In an interpreted web, systems reconstruct context from partial signals. Q-Ledger publishes a weak but structured memory of that detectability:

  • which machine-first entry points exist;
  • which snapshots were published;
  • what continuity is visible;
  • which ruptures become detectable.

Q-Ledger does not settle truth. It preserves the conditions of observation from which later discussions about continuity, drift, or correction can become less anecdotal.

What Q-Ledger can show

Q-Ledger can show:

  • that a set of machine-first artefacts was publicly published during a given window;
  • that certain endpoints or artefacts were observed as consulted;
  • that successive snapshots exist with a chaining logic;
  • that continuity or rupture becomes visible.

Its purpose is to make publication historically legible.

What Q-Ledger cannot prove

Q-Ledger does not prove:

  • the identity of the actor behind the artefacts;
  • the intent behind a consultation;
  • editorial or legal compliance;
  • the absolute completeness of observation;
  • the fidelity of a synthesis produced from those surfaces.

That is why Q-Ledger must remain connected to Observation vs attestation: why Q-Ledger is deliberately weak.

Published artefacts

Primary entry points:

  • JSON: /.well-known/q-ledger.json
  • YAML: /.well-known/q-ledger.yml
  • Latest: /.well-known/q-ledger-latest.json

Context artefacts often read together with Q-Ledger:

Chaining, continuity, and rupture

Q-Ledger relies on a logic of snapshots, hashes, and previous references.

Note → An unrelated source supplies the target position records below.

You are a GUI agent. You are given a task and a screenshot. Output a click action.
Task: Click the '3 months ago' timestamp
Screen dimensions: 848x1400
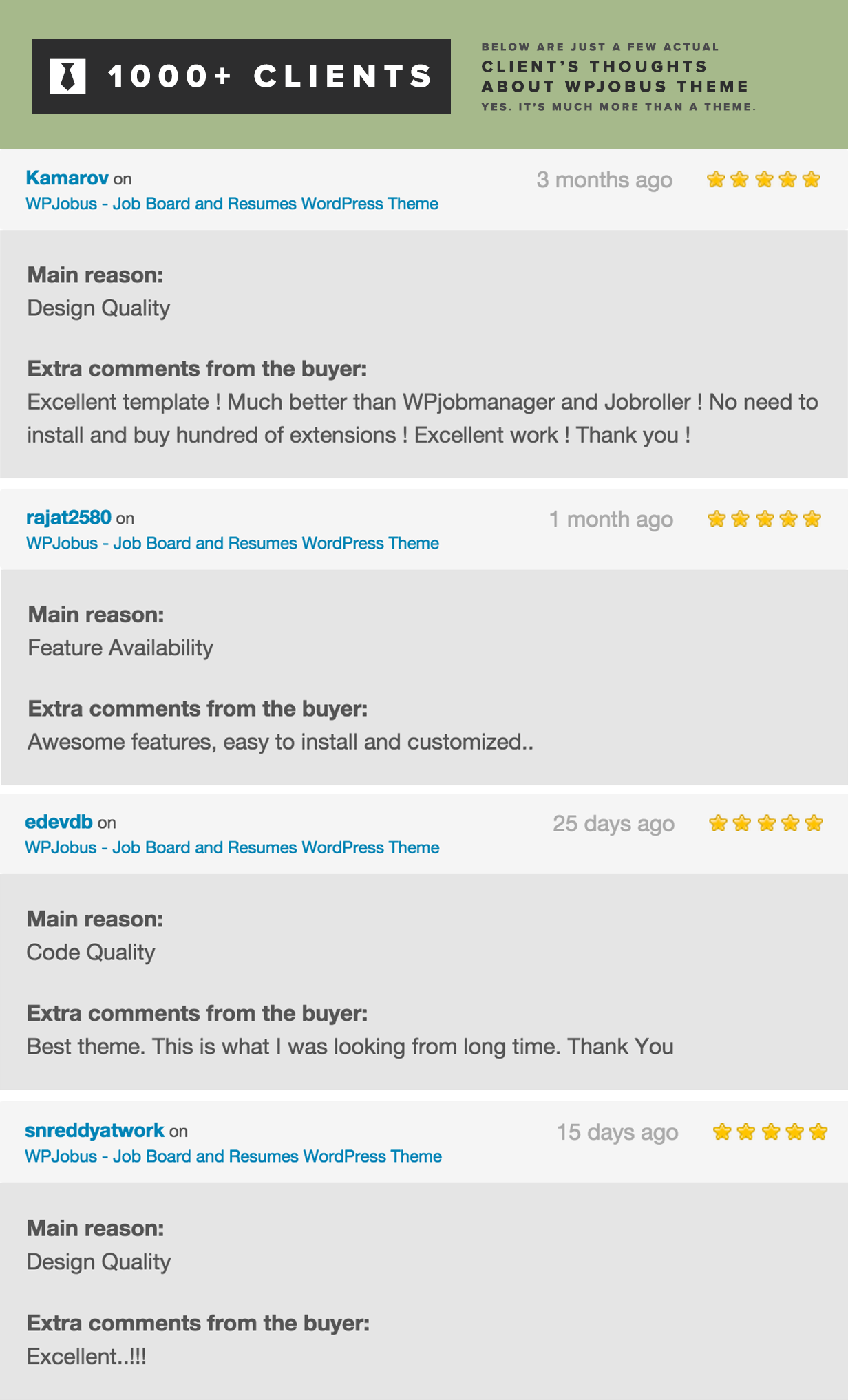point(604,180)
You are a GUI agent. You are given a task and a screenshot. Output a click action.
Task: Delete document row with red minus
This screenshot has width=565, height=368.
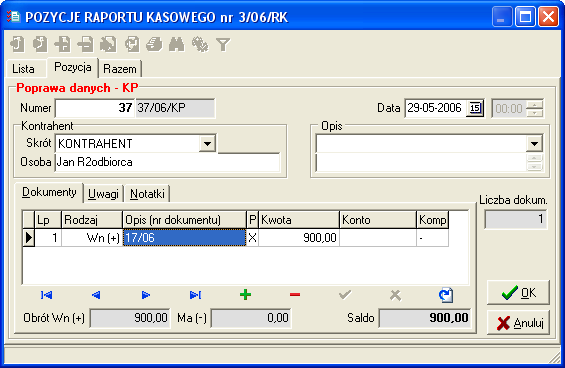pos(295,295)
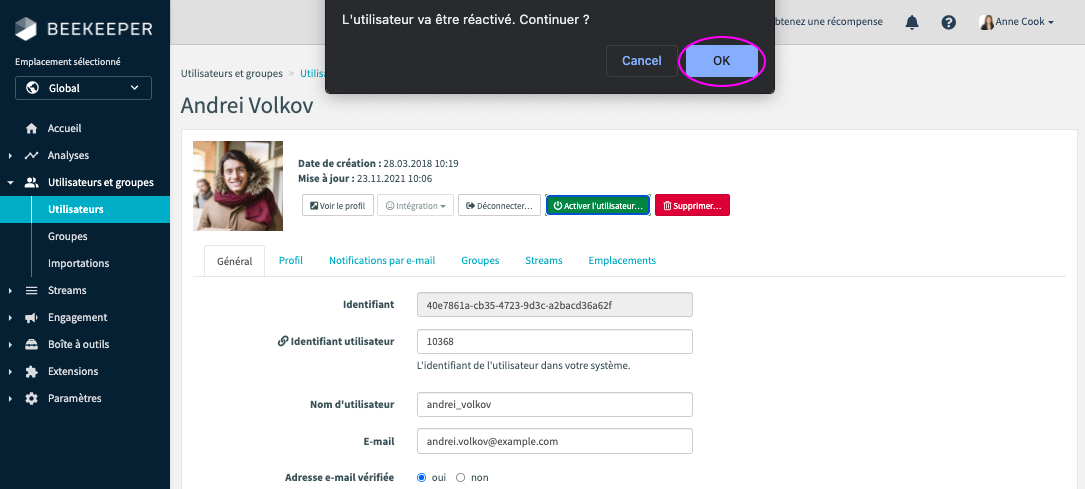Click the Nom d'utilisateur input field
Image resolution: width=1085 pixels, height=489 pixels.
(555, 404)
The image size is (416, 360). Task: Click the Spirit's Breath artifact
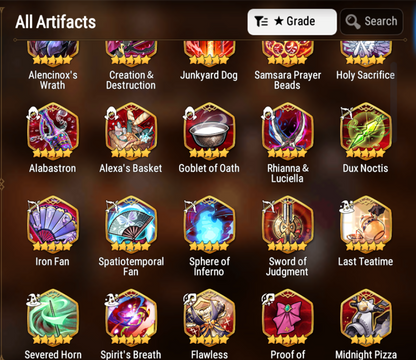tap(131, 318)
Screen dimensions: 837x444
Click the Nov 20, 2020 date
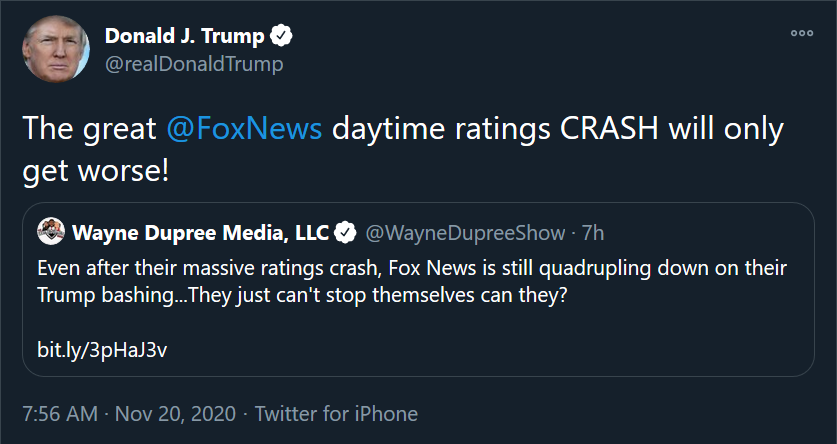175,414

The interest is not cryptographic by itself. The interest is interpretive:

  • make visible that a sequence of publications exists;
  • make a rupture or lacuna easier to contest;
  • prevent a silent correction or silent change from erasing all memory of what was previously published.

Continuity does not establish absolute truth. It makes a history more readable.

Relation to Q-Metrics and observations

Q-Ledger is not a dashboard. It is closer to a weak memory of observed conditions.

Q-Metrics then condenses some of those signals into comparable indicators. Observations serves as the descriptive hub that connects snapshots, windows, limits, and interpretations.

The proper chain is therefore:

published artefacts → weak observation → chaining → metric condensation → doctrinal reading

Why Q-Ledger matters in a machine-first device

Publishing governance files is not enough. It must still become possible to document their continuity, visibility, and publication stability.

In that logic, Q-Ledger helps make auditable the coupling between:

  • machine-first architecture;
  • governance files;
  • identity and boundary surfaces;
  • observation and measurement layers.

This is what connects Q-Ledger to Machine-first is not enough: why governance files change the reading regime and What each governance file actually does.

Limits and biases

  • Observations depend on edge visibility, caches, and access conditions.
  • Silence does not prove absence: an artefact may exist without being observed in the window.
  • An observed consultation does not prove correct use of the surface.
  • A published snapshot does not guarantee that every system will take it into account.

Q-Ledger therefore remains descriptive. Its strength comes precisely from the fact that it does not try to promise more than it can support.

Canonical definition linkage

For the canonical term definition, see Q-Ledger. This doctrine page explains the operational and machine-first surface, while the definition fixes the term inside the interpretive-governance lexicon.